Proteins are separated from the yolks. Add granulated sugar, vanilla sugar to the proteins, beat until stable peaks.

My carrots, peel, wrap in foil and bake for 45-50 minutes in the oven at 200 g (depending on the size of the carrot). I did it in advance. Cool, clean, cut. Add 3 tbsp. spoons of flour, yolk, honey, cinnamon. We break with a blender.

Add a third of the beaten egg whites to the carrot mixture, gently fold in with a spatula.

We mix cottage cheese with one tablespoon of sour cream, 50 g of milk, 100 g of granulated sugar, yolk and beat with a mixer. Gently fold in the second third of the beaten egg whites with a spatula.

Curd cheese, 200 g sour cream, 50 g milk, 100 g sugar, egg yolk and beat with a mixer. Gently fold in the remaining third of the beaten egg whites with a spatula.

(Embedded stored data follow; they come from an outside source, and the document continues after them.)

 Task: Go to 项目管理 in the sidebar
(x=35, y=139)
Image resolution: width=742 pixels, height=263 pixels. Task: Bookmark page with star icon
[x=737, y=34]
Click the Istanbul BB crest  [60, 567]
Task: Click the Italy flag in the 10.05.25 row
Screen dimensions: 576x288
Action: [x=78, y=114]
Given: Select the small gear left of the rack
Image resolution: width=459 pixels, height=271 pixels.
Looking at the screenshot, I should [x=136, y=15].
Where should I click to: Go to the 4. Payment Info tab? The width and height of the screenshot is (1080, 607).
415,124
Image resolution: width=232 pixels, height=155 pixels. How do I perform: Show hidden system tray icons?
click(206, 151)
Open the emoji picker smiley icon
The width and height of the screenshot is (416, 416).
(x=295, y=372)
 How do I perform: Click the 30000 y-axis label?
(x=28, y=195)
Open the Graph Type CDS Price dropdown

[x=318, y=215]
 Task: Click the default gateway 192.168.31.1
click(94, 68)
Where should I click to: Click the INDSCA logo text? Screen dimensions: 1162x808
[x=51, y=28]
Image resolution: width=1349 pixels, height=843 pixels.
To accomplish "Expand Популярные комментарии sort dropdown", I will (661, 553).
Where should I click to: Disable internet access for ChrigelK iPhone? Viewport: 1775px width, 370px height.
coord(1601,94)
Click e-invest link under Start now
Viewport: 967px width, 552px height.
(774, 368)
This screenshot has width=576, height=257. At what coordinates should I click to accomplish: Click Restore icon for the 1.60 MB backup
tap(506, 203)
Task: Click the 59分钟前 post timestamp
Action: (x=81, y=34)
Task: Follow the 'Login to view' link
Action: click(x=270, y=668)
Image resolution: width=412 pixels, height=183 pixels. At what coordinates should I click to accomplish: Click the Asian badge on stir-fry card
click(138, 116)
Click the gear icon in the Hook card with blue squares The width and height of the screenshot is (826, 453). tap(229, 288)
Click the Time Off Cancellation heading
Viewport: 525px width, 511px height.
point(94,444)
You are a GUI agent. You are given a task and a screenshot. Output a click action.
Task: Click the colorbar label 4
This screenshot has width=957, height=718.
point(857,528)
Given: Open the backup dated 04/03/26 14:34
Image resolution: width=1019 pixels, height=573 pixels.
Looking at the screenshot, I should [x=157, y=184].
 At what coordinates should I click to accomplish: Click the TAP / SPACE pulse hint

Lubricate the baking dish with oil, sprinkle with semolina, lay out the curd layer.

Then the carrot layer, form the sides (I did not succeed neatly) and pour the cheese mixture. We put the form in the oven preheated to 180 gr and bake for 40-45 minutes.

We cool and serve. Voila! Serve with your favorite topping, I have blueberry paste.